COMMUNITIES THAT HAVE invested in building authentic bonds across traditional cultural divides have created civic resilience that enables them to make progress at the local level, despite the current partisan climate. Often, these bonds are the result of survival as civic investments have been drained from remote area.

And that is what’s working in Sioux County. Leaders there have rooted their efforts firmly in authentic relationships and dialogue. These conversations, like in any small town, happen organically at places such as the Fruited Plain. Harold Heie, a former Christian college professor and administrator, has taken this idea to a new level through his website RespectfulConversation.net, where he models—and teaches others to facilitate—intentional discussions among folks who disagree about controversial public issues, both digitally and face-to-face. In a recent series of discussions, Heie brought together eight Sioux County Christians who vary in their support for the Trump administration.

On his website, Heie writes that the purpose of these conversations is to “seek a better way to engage those with whom we disagree.” And he will be the first to tell you that this kind of exchange is not a tool of persuasion; even after a dozen intense, intentional community conversations among the participants in the group discussing Trump, there was little agreement—except that our political discourse is broken and real dialogue is hard work.

Heie and his neighbors successfully created a safe and welcoming space to express disagreements while also building a local culture that still values human connection. There’s little doubt in my mind that this culture is responsible for much of the forward momentum in the community. Sure, sometimes relationship-based change takes longer and sometimes conversations themselves don’t make tangible progress. But authentic relationships across traditional lines of difference create the right conditions for movements to emerge.

Similar efforts are taking shape across the country.
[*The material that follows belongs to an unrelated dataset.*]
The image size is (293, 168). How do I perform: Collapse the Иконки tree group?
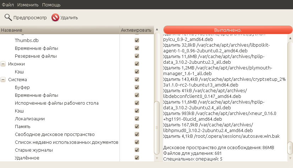[3, 64]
In Nelsonville, Ohio—in a region that has been rocked by poverty and addiction—local leaders host a community dinner every Thursday for the sole purpose of building bridging relationships across cultural and economic divides. These dinners have unleashed a wave of civic engagement that is transforming the local political landscape.

Likewise, in Martinsville, Ind., leaders have rooted their local initiatives in community dinners. As community members became aware of local environmental issues, they worked to clean up a 38-acre superfund site and send postcards to their representatives and the EPA in support of policies that would benefit their community.

Even in my hometown of Brookings, S.D., community members concerned about the Trump administration’s immigration policies hosted weekly meals and English classes with members of the undocumented community. It’s no coincidence that a state lawmaker there, a Republican, introduced legislation—with strong community support—to provide driver’s examinations in Spanish for the local immigrant population.

With the dramatic polarization in our politics and the temptation to take shortcuts with automated organizing, relationships generated through gatherings such as these seem almost radical.

But relationships are what we do in rural America. We know if we empower and equip rural leaders to build local relationships, identify challenges and solutions from within their communities, develop positive political agendas that prioritize their interests, and mobilize support for legislation, they have the experience and expertise to develop rural-specific solutions for rural-specific problems and rebuild rural communities that are empowered, thriving, and equitable.

We just need to find a new way across the river.